- Exercise goal -
Look below for the line holding "The height and width of the screenshot is (400, 500)." and the line holding "Open the 常规体 typeface style dropdown". Repeat those two and everything between, exactly.

-- Opening Marker --

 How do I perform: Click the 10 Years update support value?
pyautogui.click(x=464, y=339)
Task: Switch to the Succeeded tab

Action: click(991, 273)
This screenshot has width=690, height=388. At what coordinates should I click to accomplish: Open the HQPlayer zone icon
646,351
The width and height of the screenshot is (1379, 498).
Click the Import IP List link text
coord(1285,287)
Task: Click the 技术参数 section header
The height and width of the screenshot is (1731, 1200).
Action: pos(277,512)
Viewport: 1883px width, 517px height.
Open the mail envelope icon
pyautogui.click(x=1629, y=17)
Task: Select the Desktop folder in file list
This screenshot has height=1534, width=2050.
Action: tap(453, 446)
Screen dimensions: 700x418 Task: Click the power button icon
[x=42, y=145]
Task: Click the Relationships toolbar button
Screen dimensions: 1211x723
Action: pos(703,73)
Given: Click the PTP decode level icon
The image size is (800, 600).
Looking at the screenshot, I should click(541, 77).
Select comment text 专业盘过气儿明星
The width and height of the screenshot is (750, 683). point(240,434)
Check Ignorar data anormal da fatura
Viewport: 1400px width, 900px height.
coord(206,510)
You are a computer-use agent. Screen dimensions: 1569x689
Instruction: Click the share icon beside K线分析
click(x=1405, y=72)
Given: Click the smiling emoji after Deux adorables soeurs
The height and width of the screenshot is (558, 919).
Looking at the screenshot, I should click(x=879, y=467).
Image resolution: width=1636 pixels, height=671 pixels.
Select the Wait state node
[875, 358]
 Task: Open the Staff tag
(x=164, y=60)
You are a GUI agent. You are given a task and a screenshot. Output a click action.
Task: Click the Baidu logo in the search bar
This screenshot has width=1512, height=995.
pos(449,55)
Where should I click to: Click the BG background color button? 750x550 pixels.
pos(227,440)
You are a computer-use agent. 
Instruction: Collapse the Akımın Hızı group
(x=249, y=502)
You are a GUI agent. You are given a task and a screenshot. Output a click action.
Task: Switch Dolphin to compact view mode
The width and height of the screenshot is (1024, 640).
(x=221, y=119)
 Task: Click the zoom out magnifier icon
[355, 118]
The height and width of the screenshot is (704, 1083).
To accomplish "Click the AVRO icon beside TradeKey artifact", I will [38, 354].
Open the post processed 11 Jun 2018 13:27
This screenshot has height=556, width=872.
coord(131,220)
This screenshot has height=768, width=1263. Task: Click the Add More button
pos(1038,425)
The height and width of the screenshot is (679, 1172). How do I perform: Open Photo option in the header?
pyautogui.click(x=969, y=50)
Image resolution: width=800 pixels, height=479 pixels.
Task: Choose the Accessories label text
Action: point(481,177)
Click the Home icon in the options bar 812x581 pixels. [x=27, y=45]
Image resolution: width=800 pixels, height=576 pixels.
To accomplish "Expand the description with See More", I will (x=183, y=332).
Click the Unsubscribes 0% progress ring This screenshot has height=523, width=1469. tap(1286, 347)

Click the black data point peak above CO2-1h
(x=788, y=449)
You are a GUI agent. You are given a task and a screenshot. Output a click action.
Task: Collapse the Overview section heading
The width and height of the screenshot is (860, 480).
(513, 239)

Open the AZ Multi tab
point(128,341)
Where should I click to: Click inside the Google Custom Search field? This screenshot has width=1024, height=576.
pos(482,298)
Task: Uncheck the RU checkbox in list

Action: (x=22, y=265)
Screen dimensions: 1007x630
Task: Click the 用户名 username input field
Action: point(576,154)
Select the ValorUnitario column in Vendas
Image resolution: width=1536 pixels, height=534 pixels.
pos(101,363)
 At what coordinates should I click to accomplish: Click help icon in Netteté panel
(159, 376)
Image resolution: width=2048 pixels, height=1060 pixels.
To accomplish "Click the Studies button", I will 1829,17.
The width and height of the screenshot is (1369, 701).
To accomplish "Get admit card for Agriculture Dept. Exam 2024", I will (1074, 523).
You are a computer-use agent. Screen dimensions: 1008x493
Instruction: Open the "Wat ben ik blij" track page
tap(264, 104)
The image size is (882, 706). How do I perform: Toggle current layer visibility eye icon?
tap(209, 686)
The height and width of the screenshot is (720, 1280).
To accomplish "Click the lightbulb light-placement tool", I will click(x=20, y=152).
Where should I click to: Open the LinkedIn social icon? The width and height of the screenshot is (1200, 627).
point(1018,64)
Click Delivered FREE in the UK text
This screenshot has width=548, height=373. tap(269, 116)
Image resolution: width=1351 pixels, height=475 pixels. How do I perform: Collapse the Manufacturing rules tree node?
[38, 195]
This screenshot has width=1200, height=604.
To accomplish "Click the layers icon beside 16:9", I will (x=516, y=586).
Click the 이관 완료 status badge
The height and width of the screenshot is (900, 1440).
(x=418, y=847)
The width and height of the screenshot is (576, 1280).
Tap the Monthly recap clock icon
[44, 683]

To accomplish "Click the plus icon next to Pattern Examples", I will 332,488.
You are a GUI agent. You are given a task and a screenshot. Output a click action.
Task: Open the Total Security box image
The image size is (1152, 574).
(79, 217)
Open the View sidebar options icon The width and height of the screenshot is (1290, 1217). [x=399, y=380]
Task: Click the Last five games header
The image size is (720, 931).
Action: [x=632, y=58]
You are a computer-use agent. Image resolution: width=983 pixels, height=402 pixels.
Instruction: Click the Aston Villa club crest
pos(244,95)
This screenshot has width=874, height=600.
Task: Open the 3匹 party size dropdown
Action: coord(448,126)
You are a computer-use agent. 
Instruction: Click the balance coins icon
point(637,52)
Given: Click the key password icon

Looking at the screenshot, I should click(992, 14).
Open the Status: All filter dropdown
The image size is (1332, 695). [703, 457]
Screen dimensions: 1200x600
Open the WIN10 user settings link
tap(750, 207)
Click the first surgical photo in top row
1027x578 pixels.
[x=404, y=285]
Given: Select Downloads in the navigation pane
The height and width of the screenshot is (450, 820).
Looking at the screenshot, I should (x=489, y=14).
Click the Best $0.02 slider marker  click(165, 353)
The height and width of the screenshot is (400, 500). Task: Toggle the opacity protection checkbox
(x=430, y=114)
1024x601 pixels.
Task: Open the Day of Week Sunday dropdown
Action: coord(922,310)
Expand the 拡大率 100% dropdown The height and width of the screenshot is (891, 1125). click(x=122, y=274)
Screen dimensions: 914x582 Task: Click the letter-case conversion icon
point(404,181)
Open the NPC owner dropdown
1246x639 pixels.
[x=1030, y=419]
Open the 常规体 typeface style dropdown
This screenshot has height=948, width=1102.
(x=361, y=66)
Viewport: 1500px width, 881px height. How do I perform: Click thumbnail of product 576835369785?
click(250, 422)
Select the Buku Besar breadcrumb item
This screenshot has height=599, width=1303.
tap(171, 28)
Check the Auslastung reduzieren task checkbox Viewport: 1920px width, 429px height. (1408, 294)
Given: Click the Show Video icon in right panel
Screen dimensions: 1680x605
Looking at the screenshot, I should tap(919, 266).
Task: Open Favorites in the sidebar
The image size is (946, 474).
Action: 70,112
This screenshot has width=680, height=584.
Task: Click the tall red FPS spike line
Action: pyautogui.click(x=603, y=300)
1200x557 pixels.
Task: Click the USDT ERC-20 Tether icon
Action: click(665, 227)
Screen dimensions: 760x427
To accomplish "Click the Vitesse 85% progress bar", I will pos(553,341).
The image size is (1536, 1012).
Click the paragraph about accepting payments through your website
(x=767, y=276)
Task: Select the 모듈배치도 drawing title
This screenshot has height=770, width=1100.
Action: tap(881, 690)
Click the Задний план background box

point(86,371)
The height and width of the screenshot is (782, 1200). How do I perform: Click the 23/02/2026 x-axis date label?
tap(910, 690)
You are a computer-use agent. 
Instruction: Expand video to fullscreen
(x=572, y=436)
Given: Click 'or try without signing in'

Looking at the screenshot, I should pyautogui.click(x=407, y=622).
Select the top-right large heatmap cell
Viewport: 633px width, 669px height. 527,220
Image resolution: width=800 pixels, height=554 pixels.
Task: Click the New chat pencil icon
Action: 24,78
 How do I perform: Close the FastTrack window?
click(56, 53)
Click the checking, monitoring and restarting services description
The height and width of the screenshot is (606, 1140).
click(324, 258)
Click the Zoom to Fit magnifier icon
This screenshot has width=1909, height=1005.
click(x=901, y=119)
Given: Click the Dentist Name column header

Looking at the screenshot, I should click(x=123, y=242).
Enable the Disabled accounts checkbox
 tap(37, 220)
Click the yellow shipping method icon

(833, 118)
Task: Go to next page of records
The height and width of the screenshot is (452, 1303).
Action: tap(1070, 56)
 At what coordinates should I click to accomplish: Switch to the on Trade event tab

-- Closing Marker --

- Problem solution -
The height and width of the screenshot is (400, 500). Task: Toggle the opacity protection checkbox
(x=430, y=114)
1024x601 pixels.
Task: Open the Day of Week Sunday dropdown
Action: coord(922,310)
Expand the 拡大率 100% dropdown The height and width of the screenshot is (891, 1125). click(x=122, y=274)
Screen dimensions: 914x582 Task: Click the letter-case conversion icon
point(404,181)
Open the NPC owner dropdown
1246x639 pixels.
[x=1030, y=419]
Open the 常规体 typeface style dropdown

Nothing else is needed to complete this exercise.